I couldn't agree more with your assessment Mark. I personally don't care about someone's pastoral heart or even what a fine Christian gentleman he might be, either the FV is another gospel or it's not. In Wilson's case, Keister says it's not. Hence Dave's comparing the FV to a family squabble is fitting.

The shepherds in the PCA have continually failed to do their job to hold their so-called FV "brothers" to account. Instead of shame, they offer each other praise. My guess is, and as you say, because most cannot connect the dots and fail to see that a gospel based on faith and works cannot stand next to one based on faith alone.

You should read Dr. Robbins' account of his resignation from his Session and the PCA at the Trinity Foundation site. His observations shed considerable light on the impotency of the PCA to effectively deal with this matter. I don't see anything changing, except that the FV men in the PCA will become more circumspect as they continue to fly under the radar while increasing their numbers.

HaigLaw said...

I appreciate your friendship too, and we aren't going to break fellowship over disagreeing about Wilkins.

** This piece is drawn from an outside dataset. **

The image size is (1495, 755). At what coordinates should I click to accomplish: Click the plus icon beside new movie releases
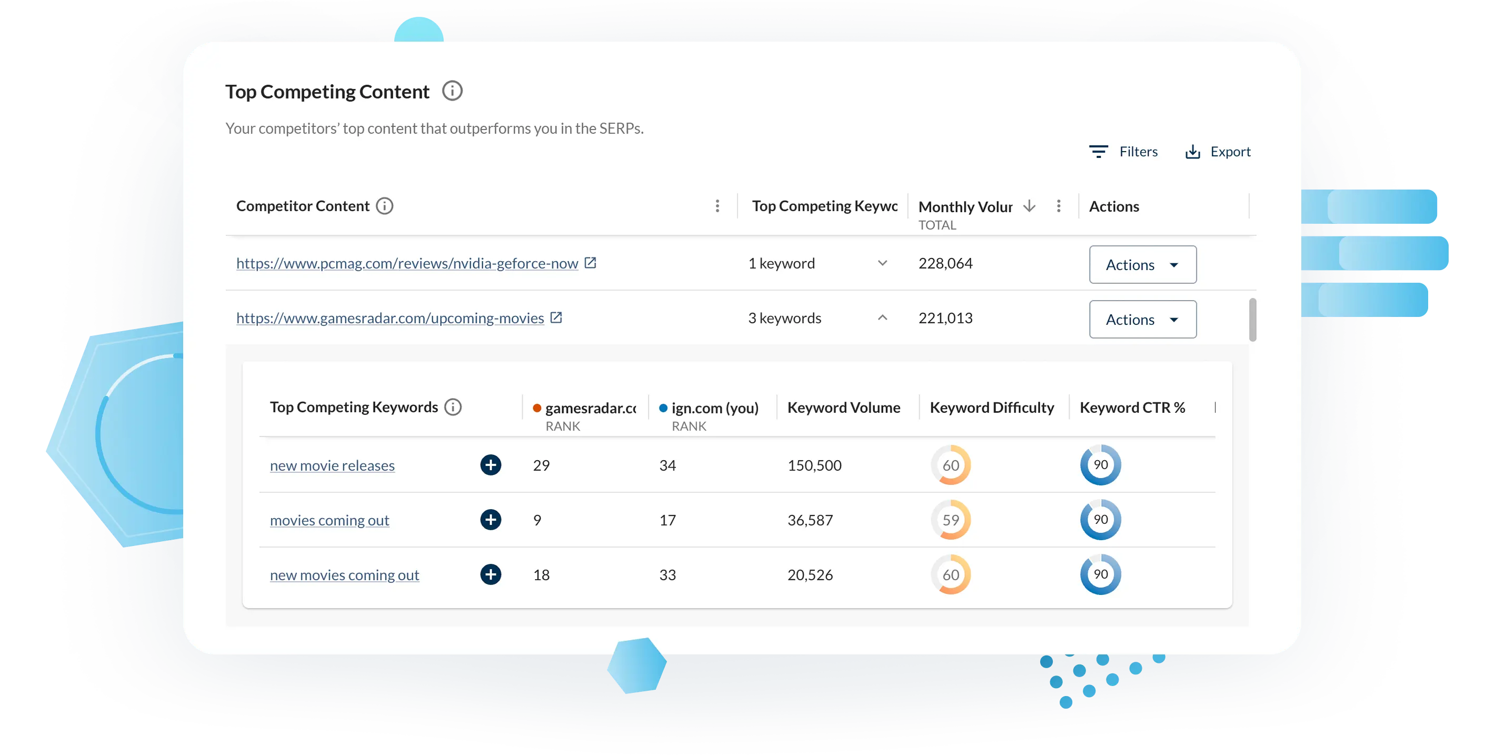pos(490,465)
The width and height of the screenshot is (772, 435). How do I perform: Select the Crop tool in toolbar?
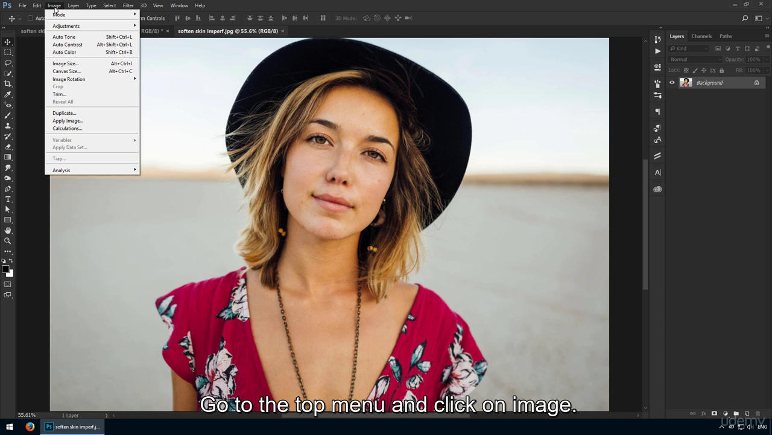pyautogui.click(x=8, y=84)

I have to harken back to what we had the votes to do. The possibility of trying Wilkins was not there in January. We barely had the votes to refer the matter to the SJC.

When the matter came up, as to whether he was under process, I thought it was a fair question and a clear answer, and my penchant for seeking resolution of things kicked in. Nobody had charges prepared in their briefcase for such a time as that.

Commissioners were talking about how it would have taken $5,000 to pay for the costs of a trial, and there weren't votes for that.

People even resented paying $1,900 for travel to Atlanta for the March trial.

As for Howard's gifts for cross-examination, he doesn't have any. His dissent from the former vindication of Wilkins, however, is another matter. Have you read that?

Hope this helps.

-dave

Mark T. said...

Sean, I’ll send you an email in the morning.

Dave, I read the SJC’s answer to TE Davis’ appeal, but I did not read the appeal. If you have it I would love to read it. I think the good news is that LAP is well on its way to purging the problem and in this I rejoice.